Presenter: Professor Renuka Visvanathan

In the last seven years, clinicians and researchers have become more familiar with the term frailty. However, frailty means different things to different people. Clinically, frailty refers to a state of vulnerability to stressors such as acute illnesses. Those frail are at risk of poor health outcomes such as loss of independence, hospitalisation and placement into residential aged care.  

We estimated that one in five community dwelling older people were frail in 2016. We projected a 50% growth in these numbers over a decade. We also know that increasingly, aged care services are being called upon to manage frailer older individuals. Frailty can also be seen in younger people. It is not exclusively a health issue that is confined to those 65 years and older. Therefore, clinicians across multiple specialties and care settings need to be upskilled to manage this health issue whilst consumers need to be more aware that there are ways to improve their health. 
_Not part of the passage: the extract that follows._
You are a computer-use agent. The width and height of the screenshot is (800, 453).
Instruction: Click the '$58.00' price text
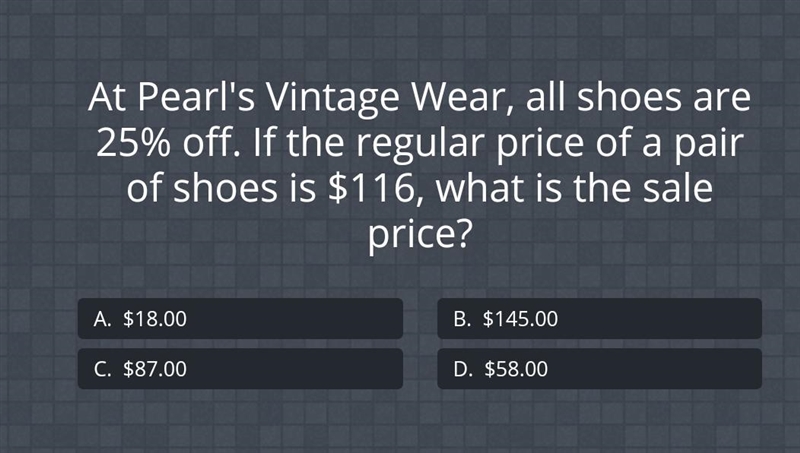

To tackle frailty, we must focus on four main approaches. Firstly, consumers should be empowered to adopt health practices including lifestyle habits that prevent frailty. Next, early identification of risk by clinicians or consumers could lead to interventions to reduce frailty risk. Thirdly, those frail should be comprehensively assessed and have interventions personalised to improve functional outcomes. Finally, for some who are nearing the end of life, avoiding futile interventions and establishing end of life goals may be appropriate. 

About the presenter

Professor Renuka Visvanathan is Professor of Geriatric Medicine at the University of Adelaide and was the Project Lead for the National Health and Medical Research Council of Australia Centre of Research Excellence in Frailty and Healthy Ageing. She is also a geriatrician and Head of Unit of the Aged & Extended Care Services at the Queen Elizabeth Hospital in Central Adelaide Local Health Network, South Australia. She was named as one of the inaugural Ageing 50, leaders transforming the world to be a better place to grow older (A United Nation Healthy Ageing Decade initiative).